Plants de contrefaçon
Droits d’obtention, plants fermiers : l’impasse
Certains obtenteurs ont poursuivi en justice des producteurs et marquent leur volonté de faire respecter “le droit de l’obtenteur”. Ils rappellent que le variétal a permis de développer le marché. Les jugements sont rendus publics alors que les négociations sur le plant fermier sont dans l’impasse.
Une dizaine de producteurs de pommes de terre marnais viennent de faire l’objet d’une publication judiciaire dans la presse à l’issue des jugements rendus en première instance en mars et avril 2006 par le Tribunal de Grande Instance de Paris. En outre, quatre à cinq autres producteurs ont préféré la transaction plutôt que la voie judiciaire, ce qui est habituellement le cas dans ce genre de dossier. Les jugements rendus en première instance font l’objet d’un appel.
Les plaintes concernaient un ou plusieurs obtenteurs suivant les dossiers et avaient été déposées en avril 2002. Il s’agit d’Agrico, de Germicopa, d’HZPC Holland ainsi que le GIE Station de Recherche du Comité Nord. Ces quatre obtenteurs reprochaient aux producteurs “d’organiser la contrefaçon de plants sauvages”. La Sicasov (qui gère les droits des obtenteurs) vient tout récemment de déposer de nouvelles plaintes concernant sept producteurs de Seine-Maritime.
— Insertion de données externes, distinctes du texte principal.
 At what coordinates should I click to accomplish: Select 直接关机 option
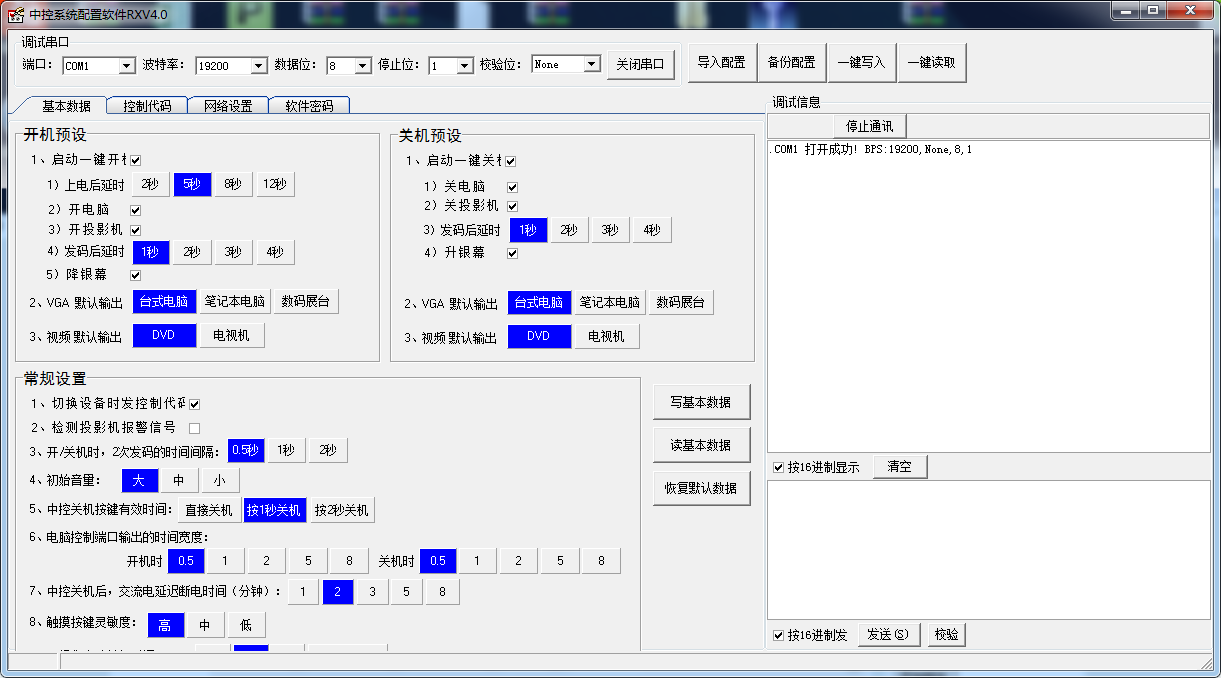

Patrick Trillon, président de l’UNPT, vient de préciser que son organisation “a toujours rappelé à ses producteurs l’importance de s’acquitter des droits d’obtenteurs pour le financement de la recherche et qu’il convenait de respecter la réglementation en vigueur”.
Si de telles poursuites ont déjà eu lieu dans le passé, c’est la première fois que les obtenteurs vont si loin dans une procédure judiciaire, alors que dans le même temps les agriculteurs condamnés refusaient les transactions, entraînant de fait leur condamnation et la publication de jugements nominatifs.
Barrage aux tricheurs
Les quatre obtenteurs signifient ainsi leur volonté de “faire barrage aux tricheurs, de mettre sur un même niveau de concurrence l’ensemble des producteurs français en permettant de gérer au mieux l’adéquation offre/demande entre la production de plants et leurs débouchés sur le marché de la consommation. Cette action permet également de préserver l’état sanitaire de nos zones de production”, souligne Pierre Huchette, le président-directeur général de Huchette-Cap-Gris-Nez.
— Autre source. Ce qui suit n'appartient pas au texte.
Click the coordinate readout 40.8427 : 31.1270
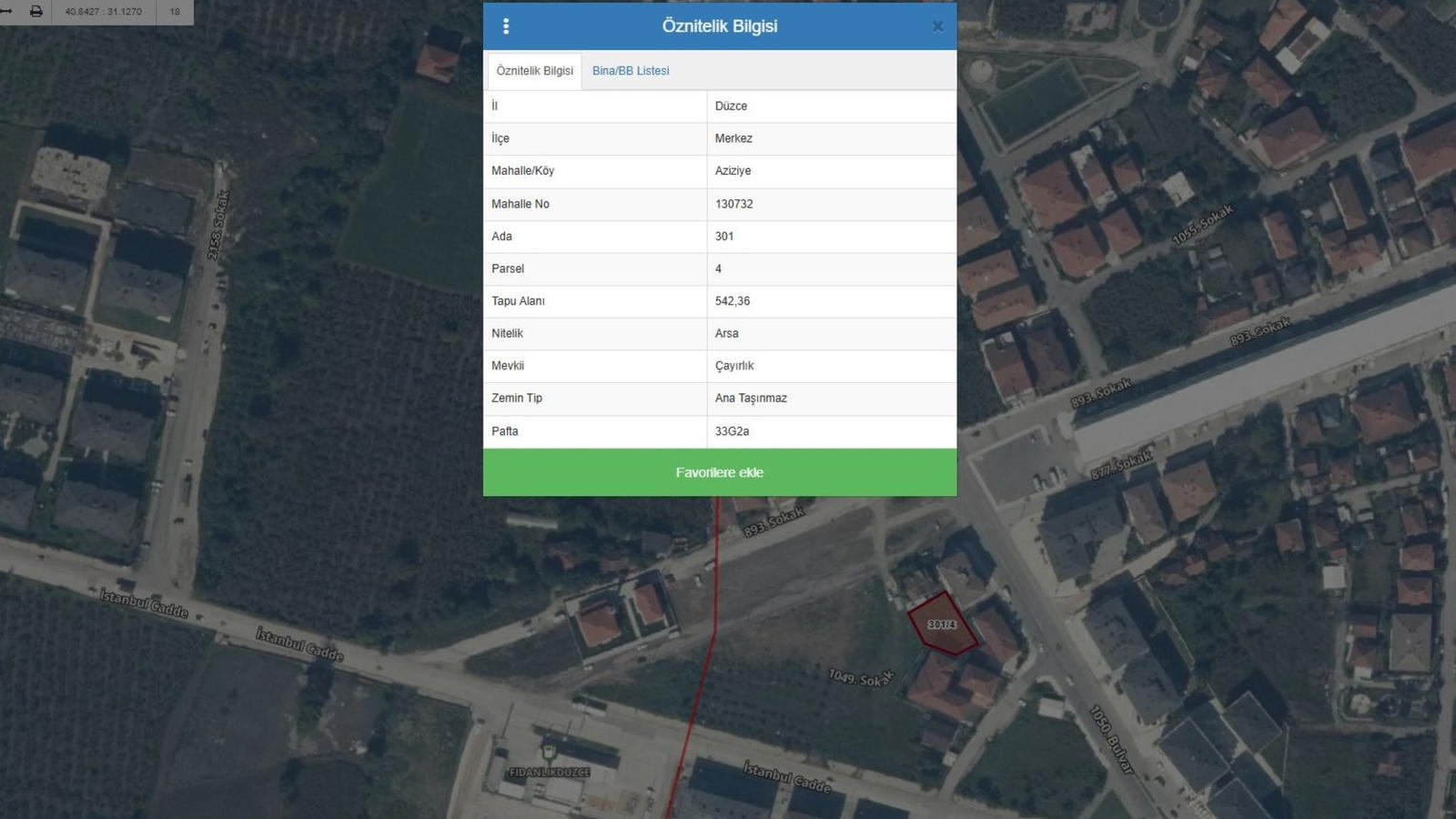The height and width of the screenshot is (819, 1456). [104, 12]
Les obtenteurs reprochent ainsi aux producteurs “d’avoir multiplié, produit, stocké hors de leur exploitation ou vendu des variétés protégées”… Les variétés concernées sont Charlotte, Agata, Monalisa (trois variétés sous protection nationale et totalement interdites à l’autoproduction), ainsi que Franceline. Charlotte et Monalisa devaient d’ailleurs tomber dans le domaine public en 2006, mais elles se sont vues prolonger leur protection jusqu’en 2011.
Les négociations sont au point mort
Les premiers jugements ont permis aux obtenteurs de réunir environ 750 000 euros de dommages et intérêts, “qui iront à la promotion des variétés, une fois les frais juridiques acquittés”, souligne-t-on du côté des obtenteurs concernés.
En 2002, à l’instigation des obtenteurs, le collectif “Carton Jaune” se créait en regroupant d’autres partenaires de la filière, notamment la FNPPPT, la FCD, Intermarché, Leclerc ou des négociants comme Ammeux ou Parmentine…
Car les obtenteurs souhaitent également impliquer la grande distribution dans leur combat. “Ils ont tous le devoir de s’interroger sur la provenance des tubercules mis en rayon qu’ils affirment tracés et cultivés selon les pratiques de l’agriculture raisonnée : cela commence déjà par l’utilisation de plants certifiés”, souligne Pierre Huchette.
Ces publications interviennent enfin au moment où les négociations sur l’encadrement de la production de plants fermiers sont au point mort. Tout se passe comme si chacune des parties attendait le vote final de la loi française sur les obtentions végétales votées au Sénat le 2 février dernier et qui attend toujours son passage devant les députés.